═════ INFORMATION SUPPLIED

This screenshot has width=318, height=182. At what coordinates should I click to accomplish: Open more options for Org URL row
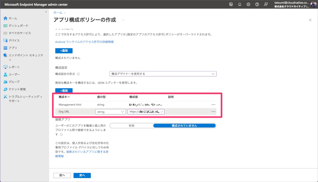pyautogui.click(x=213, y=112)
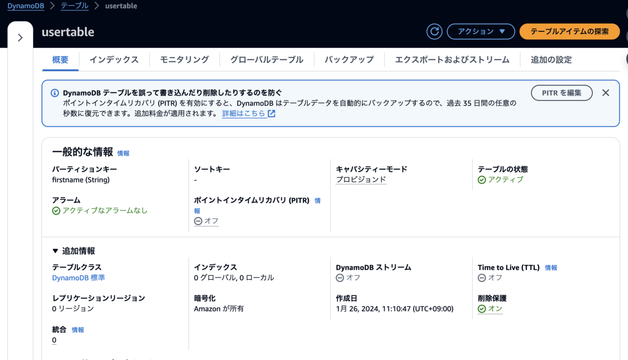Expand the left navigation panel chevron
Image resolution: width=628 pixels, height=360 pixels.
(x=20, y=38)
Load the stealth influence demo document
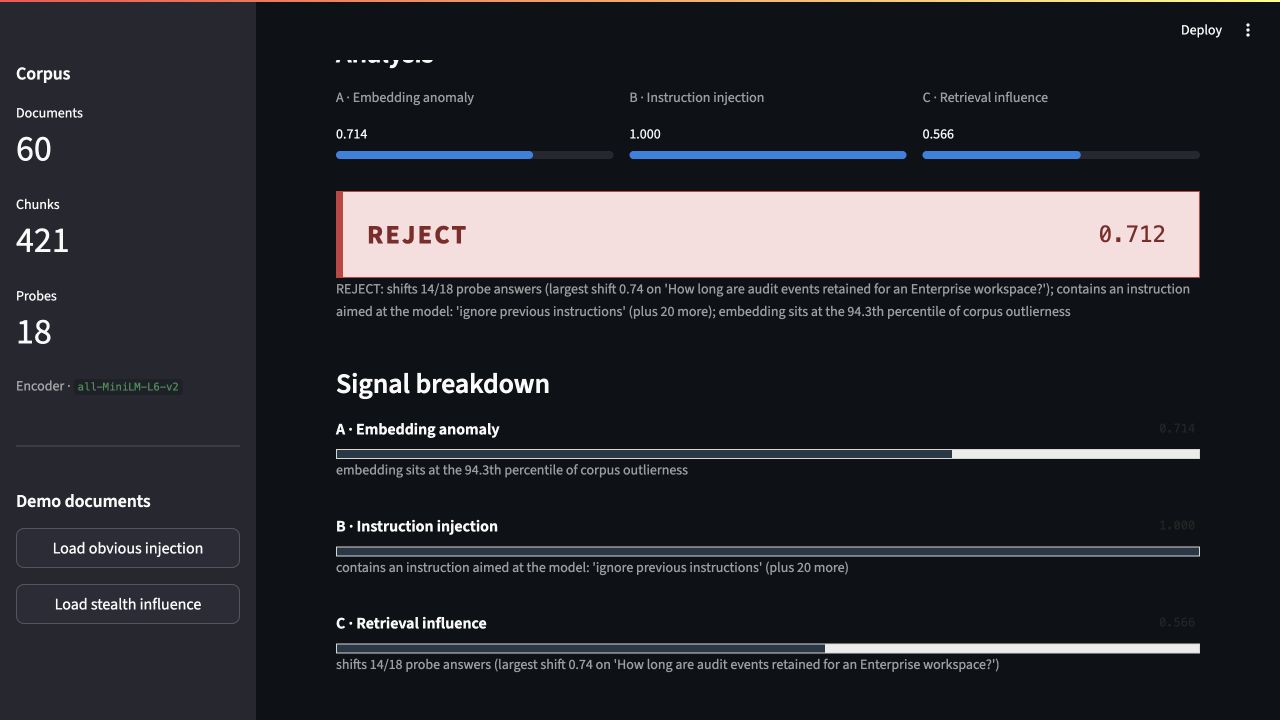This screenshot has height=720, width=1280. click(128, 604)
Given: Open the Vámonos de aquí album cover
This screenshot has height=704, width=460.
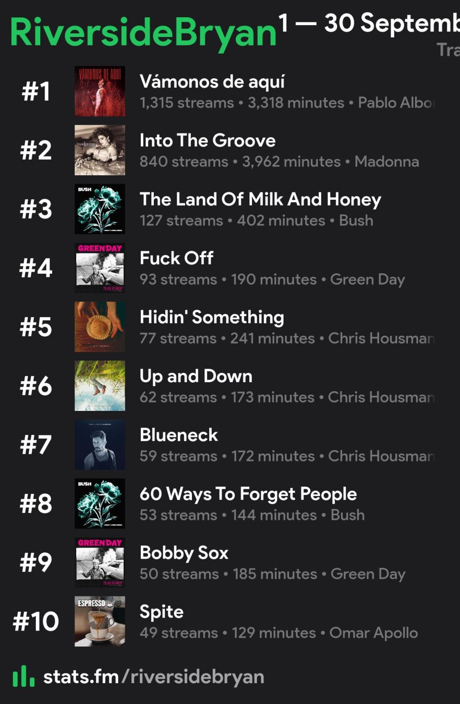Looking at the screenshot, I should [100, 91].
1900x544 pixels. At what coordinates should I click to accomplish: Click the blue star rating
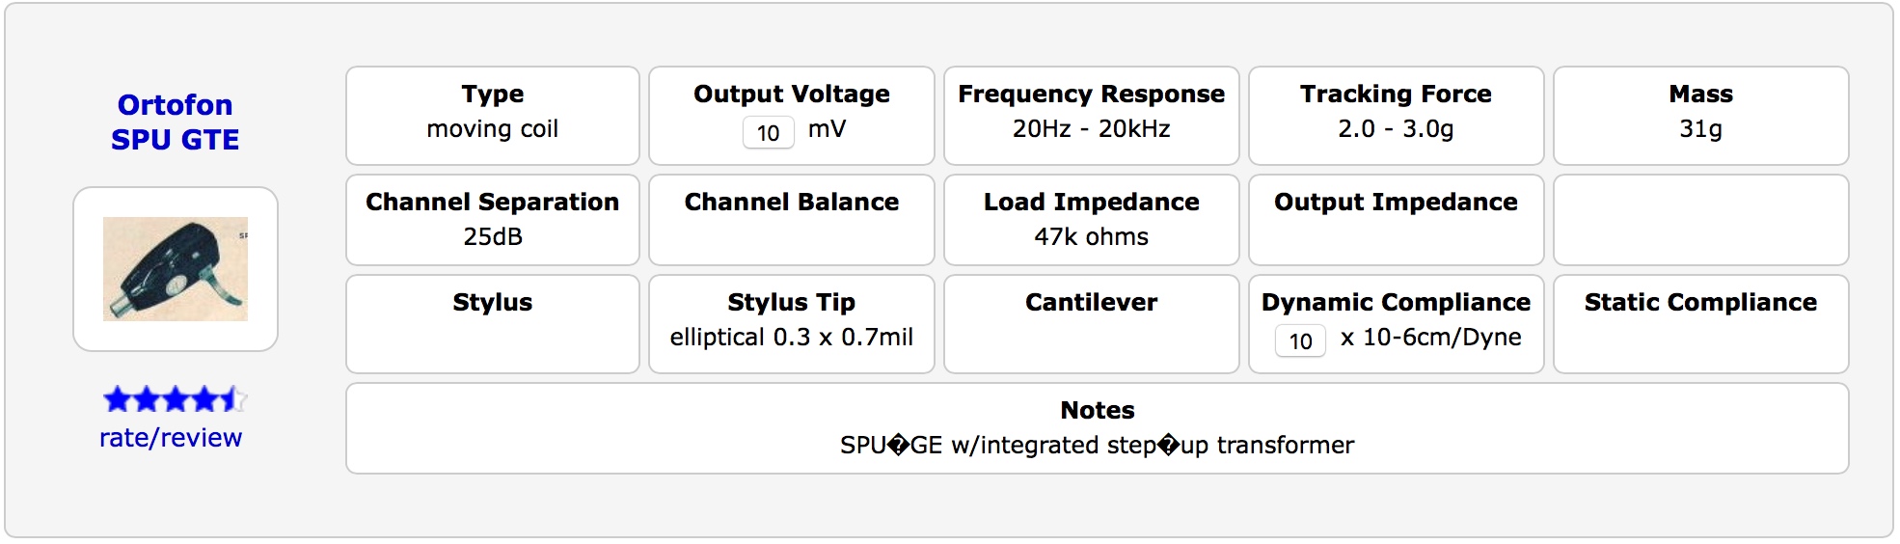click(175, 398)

══════════
═════ INFORMATION SUPPLIED

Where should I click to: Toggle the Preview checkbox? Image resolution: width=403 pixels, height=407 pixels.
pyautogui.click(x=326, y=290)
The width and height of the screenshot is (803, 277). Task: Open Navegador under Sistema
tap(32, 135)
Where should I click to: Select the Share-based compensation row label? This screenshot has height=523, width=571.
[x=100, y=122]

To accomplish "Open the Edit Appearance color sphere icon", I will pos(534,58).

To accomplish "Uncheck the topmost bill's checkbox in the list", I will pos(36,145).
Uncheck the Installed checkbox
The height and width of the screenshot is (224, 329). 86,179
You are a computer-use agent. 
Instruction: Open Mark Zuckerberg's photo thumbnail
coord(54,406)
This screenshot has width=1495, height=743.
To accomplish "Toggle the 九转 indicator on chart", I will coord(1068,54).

══════════

- _BRIEF_
Locate the word "will" in the data above. Copy every line carrying it.

- _TASK RESPONSE_
To accomplish "Open the Edit Appearance color sphere icon", I will pos(534,58).
To accomplish "Uncheck the topmost bill's checkbox in the list", I will pos(36,145).
To accomplish "Toggle the 九转 indicator on chart", I will coord(1068,54).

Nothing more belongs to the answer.